Fahren Feingold


1 What are the qualities you see in someone that makes them interesting to paint?

FF – It’s very difficult to put into words what makes something or someone inspiring. Sometimes it is a gesture, someone’s unique face, historic photos of women –it’s that indescribable thing which grabs your attention the moment you see it.

2 Do your paintings come from your own imagination or are they inspired by photographs?

FF – I paint from photographic references, but I tap into my own insights and imagination. I build a story around the pictures I find, creating narratives and possible story lines about what led the subjects to have the photo taken. Asking myself where they might be today and how they feel now about the decisions they made then to model nude.

3 What first drew you to watercolors?

FF – watercolors are such a gentle and poetic medium, they whisper to the observer rather than cry out for attention. Sometimes ones message can be heard more clearly like this, and for me it felt like a nice juxtaposition for a controversial subject matter and important topics of feminine equality.

4 Is there one particular artist you are inspired by or one who has affected your work?

FF – I have long been inspired my both Egon Schiele and Marlene Dumas.

5 Your paintings are very moist and slick with bright pastels and soft colors seamlessly blending together. Is watercolor the only material you use or have ever experimented with other materials and techniques?

FF – currently I am only painting with watercolors. I have used oils and other mixed mediums in the past, but I’m enjoying the wet painting techniques and learning all about that. There is so much to learn about watercolors, technique, inks, pigments and earthly materials that I feel consumed by so much to absorb.

6 Your illustrations reference early 20th century French erotica clashing with vintage American magazines from the 70s and 80s and today’s internet girls. What made you decide to start painting women? Why nude?

FF – I have always loved drawing and painting the nude form, and I particularly like painting women. The female body is beautiful. I paint mostly women not just because of beauty, but because I can relate to the way women move, feel, think as a woman. There is a language that our bodies create with movement and gestures, being in tune with yourself as a woman helps to connect you to other women with this unspoken language.

7 Your paintings recall women in various stages and chapters in life. To you, what is the most impactful chapter in life a woman goes through?

FF – I do not think there is any one most impactful chapter or experience for a woman or any person for that matter. Life is about collective moments and chance encounters that, when you look back, seem to fit together perfectly -but at the time feel random and chaotic.

8 Women’s bodies are constantly objectified and censored in today’s social media driven world. Your work very explicitly translates liberation. Does censorship affect the way you work? Do you see your work as being political?
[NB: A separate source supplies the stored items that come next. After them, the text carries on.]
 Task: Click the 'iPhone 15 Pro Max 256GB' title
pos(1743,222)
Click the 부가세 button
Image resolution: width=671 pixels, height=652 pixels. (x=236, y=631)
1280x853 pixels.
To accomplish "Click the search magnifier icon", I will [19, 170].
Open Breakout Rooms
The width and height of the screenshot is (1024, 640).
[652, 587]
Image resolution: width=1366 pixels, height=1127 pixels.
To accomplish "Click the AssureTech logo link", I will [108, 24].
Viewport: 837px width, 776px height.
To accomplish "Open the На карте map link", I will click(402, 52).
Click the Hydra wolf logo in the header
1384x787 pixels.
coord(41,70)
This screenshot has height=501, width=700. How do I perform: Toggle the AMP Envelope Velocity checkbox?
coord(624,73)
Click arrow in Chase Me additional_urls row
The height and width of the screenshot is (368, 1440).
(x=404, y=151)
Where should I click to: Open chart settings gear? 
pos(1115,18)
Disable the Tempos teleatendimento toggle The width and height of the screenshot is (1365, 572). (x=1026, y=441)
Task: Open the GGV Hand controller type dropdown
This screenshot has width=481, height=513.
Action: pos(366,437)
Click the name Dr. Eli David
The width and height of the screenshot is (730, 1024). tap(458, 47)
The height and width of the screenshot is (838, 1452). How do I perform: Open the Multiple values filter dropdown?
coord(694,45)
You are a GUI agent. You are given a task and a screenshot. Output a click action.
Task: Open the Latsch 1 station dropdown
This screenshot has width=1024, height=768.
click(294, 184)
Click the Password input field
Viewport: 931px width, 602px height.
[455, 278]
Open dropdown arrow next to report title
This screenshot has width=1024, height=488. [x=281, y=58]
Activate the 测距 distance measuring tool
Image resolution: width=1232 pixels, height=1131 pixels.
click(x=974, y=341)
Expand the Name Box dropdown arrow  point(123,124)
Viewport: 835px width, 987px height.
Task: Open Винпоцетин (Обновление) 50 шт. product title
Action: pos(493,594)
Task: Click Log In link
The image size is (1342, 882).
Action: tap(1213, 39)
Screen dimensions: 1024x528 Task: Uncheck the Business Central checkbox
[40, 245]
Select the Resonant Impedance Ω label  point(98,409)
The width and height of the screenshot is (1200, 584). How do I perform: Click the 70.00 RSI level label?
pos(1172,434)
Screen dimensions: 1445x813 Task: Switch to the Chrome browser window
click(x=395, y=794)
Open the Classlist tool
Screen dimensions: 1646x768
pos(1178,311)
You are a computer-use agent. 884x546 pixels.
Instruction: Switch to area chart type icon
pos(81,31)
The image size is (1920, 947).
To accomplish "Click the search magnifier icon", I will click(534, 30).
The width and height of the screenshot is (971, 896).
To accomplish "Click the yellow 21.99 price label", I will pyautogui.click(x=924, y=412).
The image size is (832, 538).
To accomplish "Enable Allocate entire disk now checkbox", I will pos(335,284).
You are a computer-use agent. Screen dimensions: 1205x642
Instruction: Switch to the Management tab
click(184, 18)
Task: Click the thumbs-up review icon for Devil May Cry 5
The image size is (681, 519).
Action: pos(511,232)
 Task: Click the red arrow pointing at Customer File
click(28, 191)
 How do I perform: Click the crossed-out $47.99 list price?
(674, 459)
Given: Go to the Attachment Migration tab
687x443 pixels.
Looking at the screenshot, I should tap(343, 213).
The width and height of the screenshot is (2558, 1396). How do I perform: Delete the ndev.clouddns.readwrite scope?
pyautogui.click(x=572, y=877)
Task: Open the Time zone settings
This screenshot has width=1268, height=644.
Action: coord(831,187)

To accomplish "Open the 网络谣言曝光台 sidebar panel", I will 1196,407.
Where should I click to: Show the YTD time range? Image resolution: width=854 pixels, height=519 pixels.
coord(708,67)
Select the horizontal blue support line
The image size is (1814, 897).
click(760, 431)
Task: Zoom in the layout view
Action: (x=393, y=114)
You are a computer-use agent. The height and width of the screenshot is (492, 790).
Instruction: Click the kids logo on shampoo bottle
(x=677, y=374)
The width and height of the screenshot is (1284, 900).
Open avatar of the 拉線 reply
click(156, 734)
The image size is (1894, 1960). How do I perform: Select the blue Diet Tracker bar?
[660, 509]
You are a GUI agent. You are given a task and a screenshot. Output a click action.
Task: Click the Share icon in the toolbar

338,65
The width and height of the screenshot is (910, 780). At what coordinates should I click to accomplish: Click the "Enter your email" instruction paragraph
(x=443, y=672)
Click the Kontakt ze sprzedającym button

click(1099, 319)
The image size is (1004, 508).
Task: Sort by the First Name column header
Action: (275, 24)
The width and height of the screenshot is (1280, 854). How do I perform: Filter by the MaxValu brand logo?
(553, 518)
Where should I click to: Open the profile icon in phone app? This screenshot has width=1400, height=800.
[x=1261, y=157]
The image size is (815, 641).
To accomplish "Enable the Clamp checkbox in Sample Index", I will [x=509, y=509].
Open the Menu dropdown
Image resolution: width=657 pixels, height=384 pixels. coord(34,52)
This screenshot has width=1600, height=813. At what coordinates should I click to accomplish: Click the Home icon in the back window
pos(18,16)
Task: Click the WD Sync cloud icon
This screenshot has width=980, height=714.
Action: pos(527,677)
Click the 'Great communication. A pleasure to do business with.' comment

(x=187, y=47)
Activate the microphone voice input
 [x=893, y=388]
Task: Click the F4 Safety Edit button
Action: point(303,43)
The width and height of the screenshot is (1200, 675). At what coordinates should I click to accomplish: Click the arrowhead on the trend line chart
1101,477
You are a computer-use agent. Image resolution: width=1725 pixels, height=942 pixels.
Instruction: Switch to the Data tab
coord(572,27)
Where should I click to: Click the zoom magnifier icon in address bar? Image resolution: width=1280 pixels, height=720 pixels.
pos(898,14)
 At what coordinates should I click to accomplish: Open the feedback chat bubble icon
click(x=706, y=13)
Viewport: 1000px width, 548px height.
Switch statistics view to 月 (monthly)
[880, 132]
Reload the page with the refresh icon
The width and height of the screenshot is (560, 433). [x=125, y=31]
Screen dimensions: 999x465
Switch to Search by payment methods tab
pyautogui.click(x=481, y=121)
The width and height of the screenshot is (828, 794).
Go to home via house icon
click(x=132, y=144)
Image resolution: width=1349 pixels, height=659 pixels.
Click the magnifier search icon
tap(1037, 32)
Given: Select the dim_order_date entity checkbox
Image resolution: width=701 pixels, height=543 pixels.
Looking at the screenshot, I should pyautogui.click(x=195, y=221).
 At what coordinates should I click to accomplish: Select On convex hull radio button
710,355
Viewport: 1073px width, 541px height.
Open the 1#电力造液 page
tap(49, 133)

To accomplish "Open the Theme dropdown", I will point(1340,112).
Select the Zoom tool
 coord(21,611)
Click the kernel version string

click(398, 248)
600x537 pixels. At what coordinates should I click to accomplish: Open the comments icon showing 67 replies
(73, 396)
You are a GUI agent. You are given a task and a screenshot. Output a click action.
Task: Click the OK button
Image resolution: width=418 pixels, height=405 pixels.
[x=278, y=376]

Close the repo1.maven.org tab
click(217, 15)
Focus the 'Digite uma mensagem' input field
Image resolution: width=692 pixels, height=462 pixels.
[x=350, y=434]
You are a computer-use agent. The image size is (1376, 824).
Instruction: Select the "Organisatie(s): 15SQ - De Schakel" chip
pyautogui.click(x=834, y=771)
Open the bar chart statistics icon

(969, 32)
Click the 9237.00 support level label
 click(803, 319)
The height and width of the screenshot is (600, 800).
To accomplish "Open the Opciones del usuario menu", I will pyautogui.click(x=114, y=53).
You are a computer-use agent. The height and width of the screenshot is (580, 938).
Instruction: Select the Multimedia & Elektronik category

FF – we live in a world where the media hyper sexualizes women’s bodies, while at the same time raises puritanical standards censoring the right to show our own bodies. It’s difficult not get upset when you see the impact it makes on young girls and women’s self-image and self-worth. My work is often censored on social media, citing too much skin or sexual nature. These are such vague categories under which to censor paintings, while Instagram will allow photos of much more risqué and provocative expressions. Instagram and Facebook have made these subjects political -they don’t need to be, if they would allow artists to have more creative freedom.

9 In 2016, you were commissioned by the legendary Nick Knight to illustrate Paris Fashion Week for SHOWstudio. What was it like to work with him and how did it feel to have your work exposed to such a large platform?

FF – working with Nick Knight and SHOWstudio is an honor and the experience really catapulted my career. They gave me a forum with such a wide audience, while allowing me such creative freedom. I can’t say enough wonderful things about the experience and the team at SHOWstudio.

10 Supporting yourself as an artist is hard. Was there ever a time in your life where you had to take a second job to uphold yourself financially, especially when you were just starting out?

FF – of course, it’s unrealistic to think that artists starting out can solely support themselves without secondary employment. I have done work as a graphic designer, take work where you can.

11 You have worked as a fashion designer previously for Ralph Lauren, J Crew and Nicole Miller. What made you decide to return to fashion illustration, which is what you had previously studied?

FF – honestly, I was so sick of the fashion industry. The business of fashion is quite ugly, and it sucked the joy out of designing. I felt creatively undernourished, and if your job is no longer satisfying -it’s time to move on.

12 Do you prefer an independent artist practice or collaboration?

FF – I love both! It’s great to work on my own with my project and paintings, but I also love working with people and building ideas together.

13 Talk about how your collaboration with Fleur du Mal came about. What excites you the most about your exhibition, The Peep Show?

FF – I love that the space is intimate and creates a unique environment for the viewer. Le Peep Show is like a secret room, you get to steal a private moment, away from the busy everyday hustle – share a cocktail and a secret with a painting.

14 What can visitors or the exhibition expect?

FF – the allure of colorful paintings and enticing lingerie all in one location.